On Thu, 17 Jul 1997, Bruce Perens wrote:

I like the way the intro is shaping up.

> CONDITIONS FOR ACCEPTANCE
> 
> 1. Sufficient documentation on the device must be available for a competent
>    systems programer to write a device driver. The documentation must

For some reason this sentance evokes the image of an AMD mother board with
an Intel P-133, PCI video card, Adaptec SCSI controler, and a 13.3 modem,
with, or without the 17 inch monitor, IDE and SCSI hard drives.

If the video card and the controler are "Open Hardware", can I sell this
machine with the label "Open Hardware Inside"? At what level does this
happen? Is the video card enough, or does it have to be every "major"
component, with some well defined specification on "major"?

> 
> 4. The documentation must be available via one or more of these methods:

Lawyers like to read "or==and"...in any case, "one or more" is ambiguous.
Is it "at least one", or "at least two" of the following?

> 
>    A. As a document published to the global internet and expected to
> 
>    B. In a published book currently in print and available at bookstores
> 
>    C. By mail from the manufacturer, for no more than the cost of
>       duplication of materials, shipping, and a handling fee not to
>       exceed US$20 .

Fedex just changed their overnight rates to a distance scale...inflation
is going to double that number in the next 20 years...

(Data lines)

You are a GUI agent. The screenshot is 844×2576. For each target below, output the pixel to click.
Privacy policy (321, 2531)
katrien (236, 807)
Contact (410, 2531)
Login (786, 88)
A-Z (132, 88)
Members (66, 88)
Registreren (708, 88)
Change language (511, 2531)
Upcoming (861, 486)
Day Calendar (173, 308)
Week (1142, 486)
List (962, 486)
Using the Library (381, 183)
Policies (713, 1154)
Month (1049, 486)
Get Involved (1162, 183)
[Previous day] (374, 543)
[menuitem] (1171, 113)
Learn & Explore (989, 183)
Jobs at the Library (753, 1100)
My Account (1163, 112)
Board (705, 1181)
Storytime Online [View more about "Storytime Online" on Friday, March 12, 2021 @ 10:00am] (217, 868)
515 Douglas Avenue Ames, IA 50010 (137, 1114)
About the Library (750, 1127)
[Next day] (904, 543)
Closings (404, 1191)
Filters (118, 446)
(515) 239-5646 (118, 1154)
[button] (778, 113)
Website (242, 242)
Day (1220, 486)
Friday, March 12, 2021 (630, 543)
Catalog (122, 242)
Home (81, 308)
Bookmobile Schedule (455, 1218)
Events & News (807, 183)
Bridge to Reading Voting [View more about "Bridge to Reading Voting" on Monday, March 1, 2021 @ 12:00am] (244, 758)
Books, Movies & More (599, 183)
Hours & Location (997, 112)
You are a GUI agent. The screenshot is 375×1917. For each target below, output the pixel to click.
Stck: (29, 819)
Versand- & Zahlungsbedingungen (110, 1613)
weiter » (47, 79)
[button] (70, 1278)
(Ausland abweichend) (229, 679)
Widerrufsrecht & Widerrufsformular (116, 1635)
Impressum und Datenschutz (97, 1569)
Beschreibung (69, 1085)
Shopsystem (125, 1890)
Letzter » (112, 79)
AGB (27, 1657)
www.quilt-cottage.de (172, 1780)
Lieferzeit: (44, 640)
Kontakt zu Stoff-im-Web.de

## Exercise requirements:
- a) Answer these questions using the message.
(i) What is the highest handling fee allowed when the documentation is sent by mail from the manufacturer?
(ii) What size is the monitor in the machine the writer pictures?
(iii) Which company changed its overnight rates, and to what kind of scale?
- b) Repeat the part of the message that begins with the words containing "I like the way" and ends with "SCSI hard drives.".

## Task-by-task solutions:
- a)
(i) US$20.
(ii) 17 inch.
(iii) Fedex changed its rates to a distance scale.

- b)
I like the way the intro is shaping up.

> CONDITIONS FOR ACCEPTANCE
> 
> 1. Sufficient documentation on the device must be available for a competent
>    systems programer to write a device driver. The documentation must

For some reason this sentance evokes the image of an AMD mother board with
an Intel P-133, PCI video card, Adaptec SCSI controler, and a 13.3 modem,
with, or without the 17 inch monitor, IDE and SCSI hard drives.